Considéré d'un oeil un tantinet condescendant à son époque, le cinéma familial des années 80 jouit dorénavant d'une certaine bienveillance. Si la nostalgie n'est évidemment pas étrangère à ce retournement de veste, il faut bien avouer que ces productions purement mercantiles (ne nous voilons pas la face) bénéficiaient du savoir-faire de solides artisans et contenaient en elles une bonne dose de magie, d'humour et d'irrévérence. Recette malheureusement oubliée depuis, au regard de la production actuelle, peu attrayante, si l'on met de côté deux ou trois miracles.
Né de l'imagination d'un Chris Columbus pas encore dévoué aux blockbusters insipides, Gremlins est le parfait représentant de cette parenthèse enchantée. Cette douce période ou, volontairement ou accidentellement, quelques francs-tireurs parvenaient à dynamiter une simple commande pour offrir un pur moment de fun et de merveilleux, teinté d'une bonne dose d'humour débridé et sarcastique.
Parachuté sur le projet par un Steven Spielberg producteur (à l'époque) de génie s'étant bien poilé sur son Piranha (au point de convaincre Universal de ne pas le torpiller pour cause de Jaws 2), le trublion Joe Dante signait ici son film le plus abouti à mes yeux, et peut-être aussi son seul véritable succès au box-office, la suite de sa carrière n'étant qu'une suite de rendez-vous manqués avec le public malgré la qualité indéniable d'un Innerspace ou d'un Matinee.
En lieu et place de l'ersatz d'E.T. souhaité par les costards de la Warner et par les mères de familles (qui crieront au scandale), le futur papa d'Explorers détourne magistralement le sacro-saint "film de Noël", plongeant une paisible bourgade dans un bordel sans nom sous la forme d'un vibrant hommage à la S-F parano période Body Snatchers. Jouant habilement du merveilleux et de la suggestion, Joe Dante multiplie les ruptures de ton, bascule à mi-parcours de la jolie fable au film d'horreur pour kids, le projet étant d'ailleurs pensé à l'origine comme une bande d'épouvante.

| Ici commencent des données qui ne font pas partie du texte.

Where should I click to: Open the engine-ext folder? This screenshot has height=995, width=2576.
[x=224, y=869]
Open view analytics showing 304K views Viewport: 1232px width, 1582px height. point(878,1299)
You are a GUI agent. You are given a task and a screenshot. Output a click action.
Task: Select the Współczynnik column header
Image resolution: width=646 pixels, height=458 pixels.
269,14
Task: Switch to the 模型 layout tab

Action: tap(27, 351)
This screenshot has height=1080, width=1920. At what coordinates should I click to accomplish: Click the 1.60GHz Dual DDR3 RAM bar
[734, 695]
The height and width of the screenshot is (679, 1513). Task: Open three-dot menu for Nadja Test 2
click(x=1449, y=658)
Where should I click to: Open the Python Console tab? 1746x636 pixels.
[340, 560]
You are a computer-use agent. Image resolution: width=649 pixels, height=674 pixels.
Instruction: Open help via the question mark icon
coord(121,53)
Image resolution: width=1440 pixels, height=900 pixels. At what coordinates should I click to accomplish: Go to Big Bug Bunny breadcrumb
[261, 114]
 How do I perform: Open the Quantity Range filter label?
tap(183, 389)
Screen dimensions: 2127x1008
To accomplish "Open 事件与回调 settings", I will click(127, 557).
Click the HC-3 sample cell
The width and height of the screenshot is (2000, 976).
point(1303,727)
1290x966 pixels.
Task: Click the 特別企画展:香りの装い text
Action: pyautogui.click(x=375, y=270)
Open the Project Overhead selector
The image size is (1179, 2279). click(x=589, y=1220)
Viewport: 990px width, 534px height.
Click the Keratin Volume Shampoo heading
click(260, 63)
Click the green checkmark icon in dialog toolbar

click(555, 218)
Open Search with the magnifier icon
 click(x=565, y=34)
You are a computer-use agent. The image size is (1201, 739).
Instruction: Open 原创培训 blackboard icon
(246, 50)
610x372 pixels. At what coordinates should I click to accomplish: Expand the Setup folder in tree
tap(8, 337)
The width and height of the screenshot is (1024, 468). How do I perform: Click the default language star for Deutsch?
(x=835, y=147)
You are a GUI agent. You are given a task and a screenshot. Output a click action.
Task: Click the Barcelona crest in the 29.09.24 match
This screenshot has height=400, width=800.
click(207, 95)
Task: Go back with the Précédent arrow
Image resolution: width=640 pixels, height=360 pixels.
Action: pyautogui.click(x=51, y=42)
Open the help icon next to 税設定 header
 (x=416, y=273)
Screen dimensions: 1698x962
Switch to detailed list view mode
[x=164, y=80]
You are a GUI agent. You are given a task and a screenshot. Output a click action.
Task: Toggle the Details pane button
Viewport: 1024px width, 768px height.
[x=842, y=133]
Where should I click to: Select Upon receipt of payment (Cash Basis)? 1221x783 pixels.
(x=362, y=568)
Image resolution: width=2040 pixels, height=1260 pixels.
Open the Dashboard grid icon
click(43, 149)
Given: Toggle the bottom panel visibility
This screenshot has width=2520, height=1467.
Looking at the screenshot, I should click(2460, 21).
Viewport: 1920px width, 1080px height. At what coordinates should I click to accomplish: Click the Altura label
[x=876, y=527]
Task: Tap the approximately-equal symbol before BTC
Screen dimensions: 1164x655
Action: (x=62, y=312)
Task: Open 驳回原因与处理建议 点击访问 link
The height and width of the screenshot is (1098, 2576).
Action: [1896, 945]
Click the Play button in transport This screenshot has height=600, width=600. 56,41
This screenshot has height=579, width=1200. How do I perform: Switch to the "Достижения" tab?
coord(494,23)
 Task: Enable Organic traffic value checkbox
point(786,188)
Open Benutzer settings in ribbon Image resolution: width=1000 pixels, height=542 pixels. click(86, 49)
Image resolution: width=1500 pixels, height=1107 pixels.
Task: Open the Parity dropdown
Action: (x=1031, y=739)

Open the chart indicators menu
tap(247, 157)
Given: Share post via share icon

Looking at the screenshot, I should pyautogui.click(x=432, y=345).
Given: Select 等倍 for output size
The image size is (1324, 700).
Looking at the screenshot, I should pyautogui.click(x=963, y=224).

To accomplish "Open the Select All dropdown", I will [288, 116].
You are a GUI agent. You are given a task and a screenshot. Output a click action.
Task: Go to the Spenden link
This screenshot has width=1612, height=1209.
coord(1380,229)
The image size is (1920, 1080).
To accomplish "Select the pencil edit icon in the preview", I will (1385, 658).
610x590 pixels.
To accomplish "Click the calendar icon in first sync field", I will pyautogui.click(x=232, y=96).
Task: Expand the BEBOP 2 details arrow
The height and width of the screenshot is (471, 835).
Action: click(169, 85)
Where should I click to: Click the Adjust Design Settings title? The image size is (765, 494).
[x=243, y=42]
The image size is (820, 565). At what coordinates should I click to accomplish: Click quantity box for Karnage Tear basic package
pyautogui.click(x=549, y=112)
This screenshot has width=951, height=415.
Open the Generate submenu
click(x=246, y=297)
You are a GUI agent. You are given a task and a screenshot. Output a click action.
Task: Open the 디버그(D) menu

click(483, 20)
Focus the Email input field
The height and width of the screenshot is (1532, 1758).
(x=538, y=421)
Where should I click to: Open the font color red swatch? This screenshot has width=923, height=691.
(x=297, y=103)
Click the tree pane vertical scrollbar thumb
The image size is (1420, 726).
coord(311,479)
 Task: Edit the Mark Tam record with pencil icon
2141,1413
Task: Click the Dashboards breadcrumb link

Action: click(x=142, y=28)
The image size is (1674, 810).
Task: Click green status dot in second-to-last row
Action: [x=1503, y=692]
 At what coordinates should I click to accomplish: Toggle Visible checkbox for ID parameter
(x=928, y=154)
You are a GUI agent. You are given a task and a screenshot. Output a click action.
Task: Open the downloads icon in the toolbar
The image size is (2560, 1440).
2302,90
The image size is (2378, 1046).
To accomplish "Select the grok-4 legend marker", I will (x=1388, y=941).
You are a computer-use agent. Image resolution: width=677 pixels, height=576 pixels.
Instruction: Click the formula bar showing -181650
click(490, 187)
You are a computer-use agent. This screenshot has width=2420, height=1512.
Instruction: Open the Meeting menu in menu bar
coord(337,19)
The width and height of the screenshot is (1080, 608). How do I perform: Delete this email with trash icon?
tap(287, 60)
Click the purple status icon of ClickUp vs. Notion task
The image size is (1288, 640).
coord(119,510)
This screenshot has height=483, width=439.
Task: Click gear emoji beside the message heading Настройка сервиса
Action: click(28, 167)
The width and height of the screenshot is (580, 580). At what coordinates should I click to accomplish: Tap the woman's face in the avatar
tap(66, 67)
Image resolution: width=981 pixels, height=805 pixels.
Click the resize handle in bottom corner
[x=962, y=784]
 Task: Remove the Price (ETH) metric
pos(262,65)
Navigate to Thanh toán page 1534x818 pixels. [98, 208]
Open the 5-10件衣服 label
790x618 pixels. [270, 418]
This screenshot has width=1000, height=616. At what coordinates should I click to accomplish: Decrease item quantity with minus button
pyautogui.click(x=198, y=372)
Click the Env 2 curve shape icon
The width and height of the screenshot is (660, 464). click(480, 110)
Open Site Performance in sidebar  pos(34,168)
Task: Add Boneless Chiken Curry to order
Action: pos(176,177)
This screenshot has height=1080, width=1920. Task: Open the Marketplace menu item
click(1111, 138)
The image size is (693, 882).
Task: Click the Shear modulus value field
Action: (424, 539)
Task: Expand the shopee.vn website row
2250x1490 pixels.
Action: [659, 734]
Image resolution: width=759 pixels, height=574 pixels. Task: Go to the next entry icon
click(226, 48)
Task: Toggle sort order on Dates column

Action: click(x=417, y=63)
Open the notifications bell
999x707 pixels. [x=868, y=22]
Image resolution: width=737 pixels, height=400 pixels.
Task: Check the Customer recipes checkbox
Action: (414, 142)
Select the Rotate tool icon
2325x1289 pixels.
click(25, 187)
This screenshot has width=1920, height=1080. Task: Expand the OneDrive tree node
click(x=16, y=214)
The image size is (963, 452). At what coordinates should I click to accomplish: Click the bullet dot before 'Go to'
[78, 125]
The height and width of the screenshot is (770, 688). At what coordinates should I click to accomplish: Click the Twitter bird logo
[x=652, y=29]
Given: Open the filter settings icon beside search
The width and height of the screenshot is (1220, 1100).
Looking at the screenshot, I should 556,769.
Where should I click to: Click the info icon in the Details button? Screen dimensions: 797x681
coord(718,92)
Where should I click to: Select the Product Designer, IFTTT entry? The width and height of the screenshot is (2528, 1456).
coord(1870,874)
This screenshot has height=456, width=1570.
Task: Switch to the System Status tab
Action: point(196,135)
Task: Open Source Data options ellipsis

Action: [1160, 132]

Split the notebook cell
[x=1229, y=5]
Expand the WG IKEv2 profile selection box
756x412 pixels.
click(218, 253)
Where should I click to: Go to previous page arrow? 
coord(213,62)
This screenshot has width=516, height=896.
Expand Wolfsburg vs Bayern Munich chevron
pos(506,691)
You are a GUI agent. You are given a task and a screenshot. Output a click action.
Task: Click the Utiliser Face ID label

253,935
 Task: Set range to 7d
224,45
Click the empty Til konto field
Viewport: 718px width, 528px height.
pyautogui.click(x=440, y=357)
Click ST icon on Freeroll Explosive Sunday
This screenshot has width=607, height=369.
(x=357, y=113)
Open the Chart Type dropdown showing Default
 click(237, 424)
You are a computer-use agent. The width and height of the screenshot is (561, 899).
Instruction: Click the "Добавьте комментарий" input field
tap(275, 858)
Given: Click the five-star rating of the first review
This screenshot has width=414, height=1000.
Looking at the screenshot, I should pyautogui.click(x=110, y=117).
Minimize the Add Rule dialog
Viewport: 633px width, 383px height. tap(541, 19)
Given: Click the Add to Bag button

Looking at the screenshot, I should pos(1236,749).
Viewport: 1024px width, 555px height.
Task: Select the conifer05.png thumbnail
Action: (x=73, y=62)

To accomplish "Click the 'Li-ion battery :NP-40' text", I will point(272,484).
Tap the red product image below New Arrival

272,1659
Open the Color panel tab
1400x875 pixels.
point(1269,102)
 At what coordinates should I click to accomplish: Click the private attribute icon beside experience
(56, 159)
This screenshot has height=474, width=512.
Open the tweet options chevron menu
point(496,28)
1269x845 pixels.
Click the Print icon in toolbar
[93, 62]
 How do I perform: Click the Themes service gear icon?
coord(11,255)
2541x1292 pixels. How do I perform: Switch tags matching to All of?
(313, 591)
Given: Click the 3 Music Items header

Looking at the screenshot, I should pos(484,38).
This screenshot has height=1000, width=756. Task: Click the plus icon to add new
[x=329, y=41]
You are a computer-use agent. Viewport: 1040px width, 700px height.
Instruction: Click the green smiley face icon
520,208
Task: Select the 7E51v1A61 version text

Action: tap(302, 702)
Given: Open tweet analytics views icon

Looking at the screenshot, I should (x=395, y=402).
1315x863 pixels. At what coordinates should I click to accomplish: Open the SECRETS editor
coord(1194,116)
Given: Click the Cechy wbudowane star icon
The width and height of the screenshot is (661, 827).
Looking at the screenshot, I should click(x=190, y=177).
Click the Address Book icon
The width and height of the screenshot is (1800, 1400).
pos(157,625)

Au spectateur, mi-médusé, mi-hilare, d'assister à un concentré de connerie et d'humour frappadingue, et de faire la connaissance avec une bande de créatures délicieusement abjectes et dégoûtantes mais terriblement drôles. Des saloperies de A à Z dont le seul but est de foutre la merde dans une Amérique aussi conservatrice que capitaliste, Columbus et Dante pointant méchamment du doigt une nation dénaturant tout ce qu'elle touche au nom du dieu Dollar, se torchant avec la nature pour emballer ce qu'il reste dans un joli paquet.
Véritable tour de force technique pour l'époque (incroyable travail de Chris Walas), Gremlins est une bombe aussi cartoonesque que macabre (le tétanisant monologue de Phoebe Cates), la rencontre déjantée entre Chuck Jones, It's a Wonderful Life et le cinéma d'exploitation des 50's. Un joyaux rythmé par l'entraînante partition de Jerry Goldsmith que je chéri de tout mon coeur et qui me fait toujours des guilis dans le ventre au moment des adieux.